Text extract
☆ ☆ ☆ ☆ ☆ ☆ ☆

6.1.5 Multivariate Linear Transformations

If \(X\) is a random variable, then \[ Y = a + b X, \] where \(a\) and \(b\) are (non-random) constants, is another random variable that is a linear function of \(X\).

If \(X\) is a random vector, then \[ Y = a + B X, \] where \(a\) is a (non-random) constant vector and \(B\) is a (non-random) constant matrix, is another random vector that is a linear function of \(X\).

Here the dimensions of \(a\) and \(B\) must be such that the equation makes sense.

  • \(B X\) is a matrix multiplication (\(X\) is a column vector, as we always have by default if we don’t say otherwise). In order for this to make sense, the column dimension of \(B\) must match the row dimension of \(X\), which is just the dimension of \(X\). For more on this see Section 4.1 of the course notes on matrices.

  • The addition in \(a + B X\) is vector addition, so \(a\) must have the same dimension of as \(B X\), which is the row dimension of \(B\) (assuming \(B X\) makes sense).

  • Putting both criteria together,

    • the dimension of \(a\) is the same as the row dimension of \(B\), and

    • the dimension of \(X\) is the same as the column dimension of \(B\), and

    • the dimension of \(Y\) is the same as the row dimension of \(B\).

Thus, when \(B\) is not a square matrix (both dimensions the same), this linear transformation maps from vectors of one dimension to vectors of another dimension.

6.1.6 Multivariate Linear Transformations, Mean Vectors, and Variance Matrices

We learned in Section 3.1.2.9 above the important facts about means and variances of linear transformations of random variables. We repeat them here \[\begin{align*} E(a + b X) & = a + b E(X) \\ \mathop{\rm var}(a + b X) & = b^2 \mathop{\rm var}(X) \end{align*}\]

The analogous formulas for linear transformations of random vectors are \[\begin{align*} E(a + B X) & = a + B E(X) \\ \mathop{\rm var}(a + B X) & = B \mathop{\rm var}(X) B^T \end{align*}\] almost the same but a little bit different. Recall that \(B^T\) is the transpose of \(B\) Section 6.1 of the course notes on matrices. The reason that the last formula does not have \(B^2\) is because \(B^2\) doesn’t even make sense when \(B\) is not square, and the reason that \(B\) and \(B^T\) are not together is because matrix multiplication is not commutative (Section 4.1.2 of the course notes on matrices).

☆ ☆ ☆ ☆ ☆ ☆ ☆

Dataset content
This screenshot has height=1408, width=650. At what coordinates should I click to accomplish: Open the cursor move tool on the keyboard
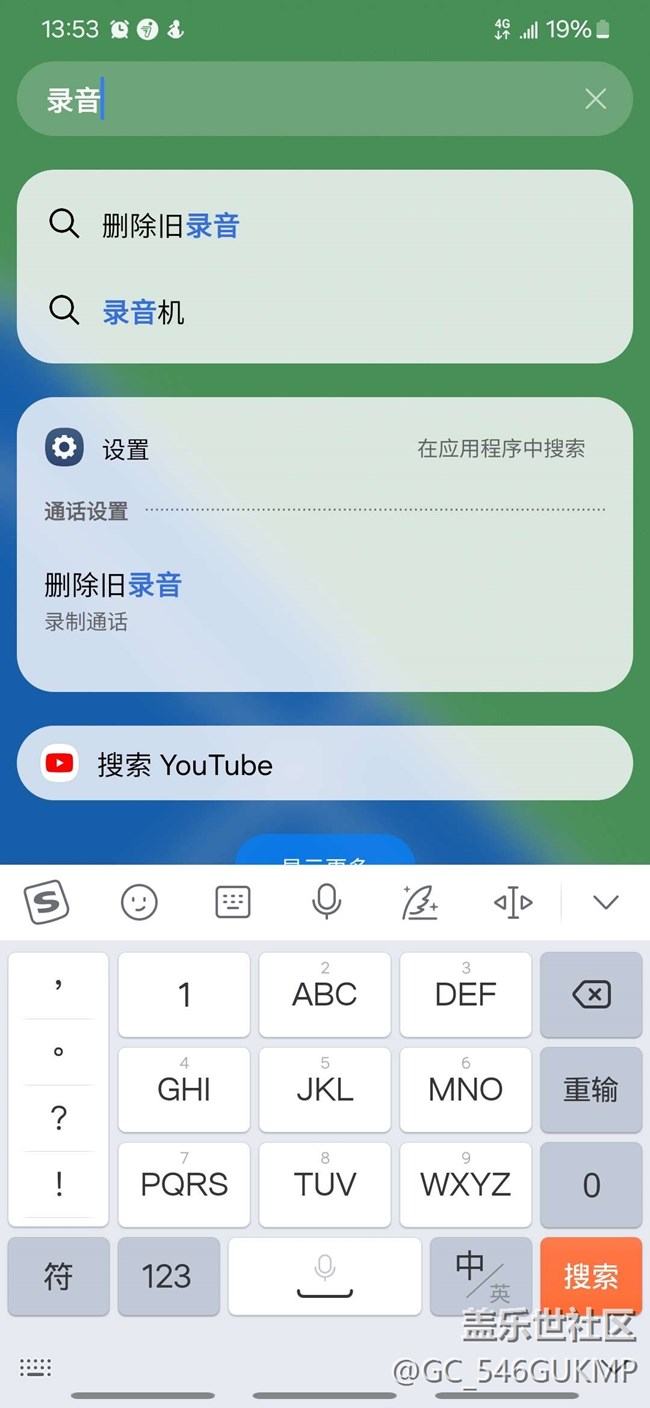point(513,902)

☆ ☆ ☆ ☆ ☆ ☆ ☆

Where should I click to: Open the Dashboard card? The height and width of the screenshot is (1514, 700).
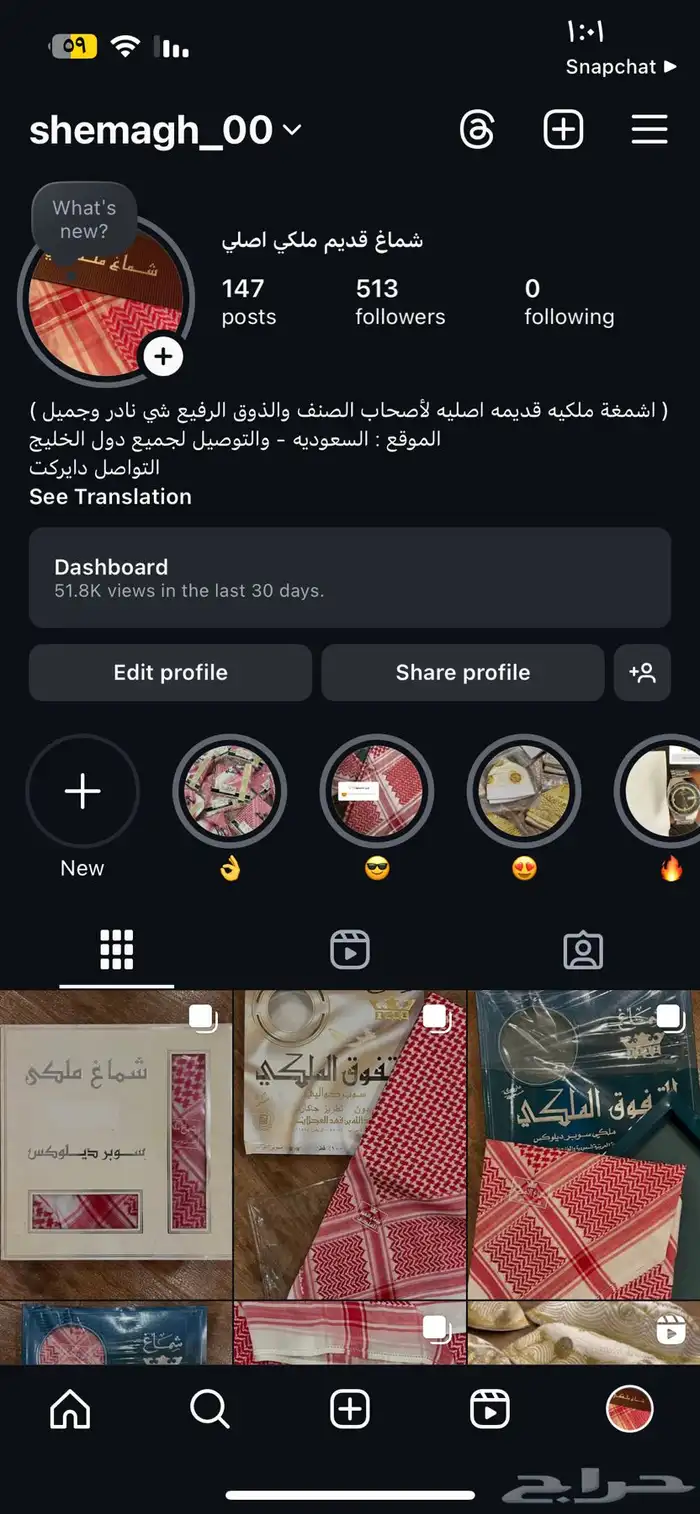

☆ ☆ ☆ ☆ ☆ ☆ ☆

Set task
Decide whether each statement below agrees with the text on multivariate linear transformations, answering yes or no and quoting the words of the text that decide it. 1. The dimension of Y is the same as the column dimension of B. 2. Matrix multiplication is said to be not commutative. 3. By default, X is taken to be a column vector.

In response
1. No: "the dimension of \(Y\) is the same as the row dimension of \(B\)."
2. Yes: "matrix multiplication is not commutative"
3. Yes: "\(X\) is a column vector, as we always have by default if we don’t say otherwise"